RSI et auto entrepreneur

Pour le moment, les auto entrepreneurs sont tenus de s'affilier au RSI, qui depuis le 1er janvier 2018 a pris le nom de sécurité sociale des indépendants, ce qui ne donne lieu à aucun changements. En revanche, le plan Indépendants présenté par le gouvernement en septembre 2017 envisage la suppression progressive du RSI. Les auto entrepreneurs seraient alignés sur le régime général même s'ils bénéficieront d'un guichet unique qui tiendra compte de leur particularité. Le dossier disponible sur le lien suivant vous permettra d'en savoir plus sur le sujet. 

Peut-on être auto entrepreneur et salarié ?

Le statut d'entrepreneur a été mis en place pour stimuler la création d'entreprise. Dès le début, il a été conçu pour des personnes voulant travailler à plein temps, mais aussi pour des salariés souhaitant arrondir leurs fin de mois. Cette deuxième catégorie est surreprésentée. Pour preuve, en 2016, le chiffre d'affaires moyen d'un auto entrepreneur était de 9 816 euros en 2016, soit légèrement plus qu'un salarié travaillant à mi-temps au Smic.

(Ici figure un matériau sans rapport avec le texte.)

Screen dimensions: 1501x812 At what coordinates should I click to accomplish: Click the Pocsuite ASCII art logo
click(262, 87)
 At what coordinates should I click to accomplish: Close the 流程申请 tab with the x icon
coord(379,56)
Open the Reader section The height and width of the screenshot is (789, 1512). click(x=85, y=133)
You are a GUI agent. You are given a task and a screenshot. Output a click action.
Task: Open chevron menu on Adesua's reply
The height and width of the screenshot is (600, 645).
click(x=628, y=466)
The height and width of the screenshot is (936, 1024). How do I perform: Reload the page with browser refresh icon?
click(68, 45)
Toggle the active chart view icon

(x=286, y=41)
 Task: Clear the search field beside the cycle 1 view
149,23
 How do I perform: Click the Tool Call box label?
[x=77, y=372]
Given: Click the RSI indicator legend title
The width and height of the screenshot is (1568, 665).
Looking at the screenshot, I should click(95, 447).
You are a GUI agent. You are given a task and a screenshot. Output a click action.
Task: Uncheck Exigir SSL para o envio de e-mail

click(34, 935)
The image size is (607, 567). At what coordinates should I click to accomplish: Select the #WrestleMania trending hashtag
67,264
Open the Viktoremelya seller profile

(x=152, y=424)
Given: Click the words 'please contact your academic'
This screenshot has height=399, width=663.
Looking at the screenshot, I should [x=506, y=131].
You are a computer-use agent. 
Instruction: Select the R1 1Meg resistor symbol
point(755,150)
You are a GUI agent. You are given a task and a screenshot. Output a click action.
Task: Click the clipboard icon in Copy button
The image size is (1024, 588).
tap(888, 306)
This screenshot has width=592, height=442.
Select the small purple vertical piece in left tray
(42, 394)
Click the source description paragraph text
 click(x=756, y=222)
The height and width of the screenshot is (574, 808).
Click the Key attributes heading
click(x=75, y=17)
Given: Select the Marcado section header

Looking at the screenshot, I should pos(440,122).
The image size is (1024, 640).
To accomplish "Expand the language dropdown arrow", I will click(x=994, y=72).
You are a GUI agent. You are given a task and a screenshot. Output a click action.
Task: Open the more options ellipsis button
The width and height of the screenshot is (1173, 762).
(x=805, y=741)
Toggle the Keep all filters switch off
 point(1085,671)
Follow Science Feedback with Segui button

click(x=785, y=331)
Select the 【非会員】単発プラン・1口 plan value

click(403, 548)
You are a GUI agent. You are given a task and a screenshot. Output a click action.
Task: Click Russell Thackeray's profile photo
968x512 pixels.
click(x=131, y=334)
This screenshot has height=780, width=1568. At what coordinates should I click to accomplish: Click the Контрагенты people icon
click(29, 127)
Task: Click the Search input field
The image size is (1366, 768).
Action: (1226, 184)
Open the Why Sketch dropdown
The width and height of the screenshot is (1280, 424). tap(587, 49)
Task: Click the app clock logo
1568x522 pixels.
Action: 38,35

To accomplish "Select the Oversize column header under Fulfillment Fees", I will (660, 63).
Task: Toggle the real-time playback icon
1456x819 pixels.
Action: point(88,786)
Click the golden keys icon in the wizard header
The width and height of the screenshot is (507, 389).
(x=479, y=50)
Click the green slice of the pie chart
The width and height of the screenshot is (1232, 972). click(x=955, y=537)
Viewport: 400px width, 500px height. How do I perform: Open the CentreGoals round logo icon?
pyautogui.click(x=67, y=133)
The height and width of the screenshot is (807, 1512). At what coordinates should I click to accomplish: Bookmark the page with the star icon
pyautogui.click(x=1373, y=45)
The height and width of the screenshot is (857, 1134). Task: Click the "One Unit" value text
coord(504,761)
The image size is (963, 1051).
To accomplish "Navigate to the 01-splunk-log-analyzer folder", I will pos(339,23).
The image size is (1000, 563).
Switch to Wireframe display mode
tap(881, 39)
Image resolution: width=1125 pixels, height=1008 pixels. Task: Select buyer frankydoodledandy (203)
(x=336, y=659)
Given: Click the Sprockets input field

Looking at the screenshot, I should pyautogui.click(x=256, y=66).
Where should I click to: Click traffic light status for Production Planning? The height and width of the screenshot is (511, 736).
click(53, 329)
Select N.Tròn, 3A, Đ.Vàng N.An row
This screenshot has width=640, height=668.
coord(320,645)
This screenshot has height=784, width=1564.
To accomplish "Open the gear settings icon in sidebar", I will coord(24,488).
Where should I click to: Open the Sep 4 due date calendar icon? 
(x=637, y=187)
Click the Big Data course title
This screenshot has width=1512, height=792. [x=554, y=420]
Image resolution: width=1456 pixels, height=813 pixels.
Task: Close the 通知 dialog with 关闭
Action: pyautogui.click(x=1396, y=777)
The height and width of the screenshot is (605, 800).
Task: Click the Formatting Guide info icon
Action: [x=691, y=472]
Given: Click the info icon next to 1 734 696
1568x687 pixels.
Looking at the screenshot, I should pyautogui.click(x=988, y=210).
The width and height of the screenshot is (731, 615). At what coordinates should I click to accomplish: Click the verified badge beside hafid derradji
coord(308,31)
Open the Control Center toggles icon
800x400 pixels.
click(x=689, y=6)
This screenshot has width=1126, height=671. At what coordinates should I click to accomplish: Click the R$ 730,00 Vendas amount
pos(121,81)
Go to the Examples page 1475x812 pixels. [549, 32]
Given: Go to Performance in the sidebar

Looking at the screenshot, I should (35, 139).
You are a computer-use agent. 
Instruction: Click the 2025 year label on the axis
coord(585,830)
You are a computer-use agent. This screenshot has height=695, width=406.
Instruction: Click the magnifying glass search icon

Attention, un salarié souhaitant être auto-entrepreneur doit lire en détail son contrat de travail. Celui-ci interdit parfois au salarié d'avoir une autre source de revenu. En étant auto entrepreneur, il risque donc le licenciement. Si rien n'est écrit dans le contrat, mieux vaut être transparent et demander la permission à son employeur, notamment pour éviter le délit de marchandage ou le respect de certaines clauses de non-concurrence.